Throughout all the interpretations of his theory during his lifetime, Darwin remained apolitical. But science has a hard time of remaining apolitical, and Darwin was not the last to suffer as a result of the way people interpreted his discoveries. The area of Sociobiology - the application of natural selection to the social systems and behaviour of animals, including humans - has suffered particularly. It has had to fight off confusion with Social Darwinism, accusations of racism, and the misconception by its critics that by stating 'what is' sociobiology is stating 'what ought to be'. Darwin himself was unafraid to champion the view the behaviours can be inherited and acted upon by natural selection. He devotes a chapter to "Instinct", (which he distinguishes from "Habits" thus allowing the capacity of learned behaviour and cultural transmission), and although his examples in Origin apply to the animal world, like all other aspects of his theory, the logical extension is that all the same underlying natural rules apply to man. And yet a century and a half later we still have trouble thinking of ourselves as animals.

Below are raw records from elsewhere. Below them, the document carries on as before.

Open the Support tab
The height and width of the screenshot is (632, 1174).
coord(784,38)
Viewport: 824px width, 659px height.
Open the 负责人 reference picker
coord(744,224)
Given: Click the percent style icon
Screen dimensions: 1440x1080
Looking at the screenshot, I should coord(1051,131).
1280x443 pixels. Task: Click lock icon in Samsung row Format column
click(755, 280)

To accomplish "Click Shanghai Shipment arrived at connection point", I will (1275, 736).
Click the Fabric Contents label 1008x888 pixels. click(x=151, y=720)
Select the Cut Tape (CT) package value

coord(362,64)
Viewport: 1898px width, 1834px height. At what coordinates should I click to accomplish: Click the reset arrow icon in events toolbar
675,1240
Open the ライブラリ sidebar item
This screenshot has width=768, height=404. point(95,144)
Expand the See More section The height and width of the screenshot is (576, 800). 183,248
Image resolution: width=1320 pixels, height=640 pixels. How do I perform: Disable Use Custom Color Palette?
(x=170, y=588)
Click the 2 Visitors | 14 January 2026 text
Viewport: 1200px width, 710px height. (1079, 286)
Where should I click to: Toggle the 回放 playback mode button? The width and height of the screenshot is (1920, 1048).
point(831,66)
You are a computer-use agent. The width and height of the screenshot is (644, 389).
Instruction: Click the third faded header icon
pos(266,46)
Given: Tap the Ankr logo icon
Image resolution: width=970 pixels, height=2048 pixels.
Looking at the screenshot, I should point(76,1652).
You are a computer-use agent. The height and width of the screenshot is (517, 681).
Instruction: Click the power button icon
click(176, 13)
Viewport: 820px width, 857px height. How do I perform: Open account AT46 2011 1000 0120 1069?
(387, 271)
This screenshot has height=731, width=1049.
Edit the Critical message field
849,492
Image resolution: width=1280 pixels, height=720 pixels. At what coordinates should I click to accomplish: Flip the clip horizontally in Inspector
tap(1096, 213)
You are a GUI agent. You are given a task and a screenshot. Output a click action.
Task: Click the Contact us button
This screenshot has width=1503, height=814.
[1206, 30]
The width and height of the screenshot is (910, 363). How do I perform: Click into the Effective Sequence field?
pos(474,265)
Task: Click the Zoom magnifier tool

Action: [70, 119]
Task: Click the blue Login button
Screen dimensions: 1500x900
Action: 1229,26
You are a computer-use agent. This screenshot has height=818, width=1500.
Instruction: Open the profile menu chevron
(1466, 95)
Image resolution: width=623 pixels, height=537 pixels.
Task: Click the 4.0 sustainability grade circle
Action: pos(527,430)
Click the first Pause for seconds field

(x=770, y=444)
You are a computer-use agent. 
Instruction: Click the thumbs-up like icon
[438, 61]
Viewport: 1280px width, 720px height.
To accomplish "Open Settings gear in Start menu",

However, politics and perceptions aside, the term 'survival of the fittest' has attracted criticism on its own turf. If it had stayed with Spencer, one could afford to ignore any objections to it, but the fact remains that Darwin did appropriate the term for later editions of Origin. The Fifth Edition published in 1869 sees the renaming of the fourth chapter from 'Natural Selection' to 'Natural Selection; or the Survival of the Fittest.' and Darwin writes in the text that "The expression used by Mr Herbert Spencer of the Survival of the Fittest is more accurate [than 'Struggle for Existence'] and is sometimes equally convenient." The phrase has been attacked for its circularity: Who survives? The fittest. Who are the fittest? Those who survive. Or as Sarah Norcliffe Cleghorn put it, "The unfit die, the fit both live and thrive. / Alas, who says so? They who do survive." A matter of semantics perhaps, but it is the duty of the communicator of science to remove any ambiguity or haziness in meaning. A more correct way of looking at evolution through natural selection is the survival - and crucially, as Darwin made clear, the reproduction - of the best fitted to a particular environment. Equally 'best fitted' should not be too strongly equated with notions of 'perfection.' Though Darwin writes of "that perfection of structure and coadaptation" or "an organ so perfect as the eye", he also notes that "Natural selection will not produce absolute perfection, nor do we always meet, as far as we can judge, with this high standard under nature." He gives the example of the dominance effected by introduced species over indigenous ones that might be thought to be more perfectly adapted for their environment. But, "Natural selection tends only to make each organic being as perfect as, or slightly more perfect than, the other inhabitants of the same country with which it has to struggle for existence." Moreover specialisations to a particular set of conditions are all very well, but if the conditions change, the apparent 'perfection' is nullified - a lesson the woolly mammoth learnt to its cost.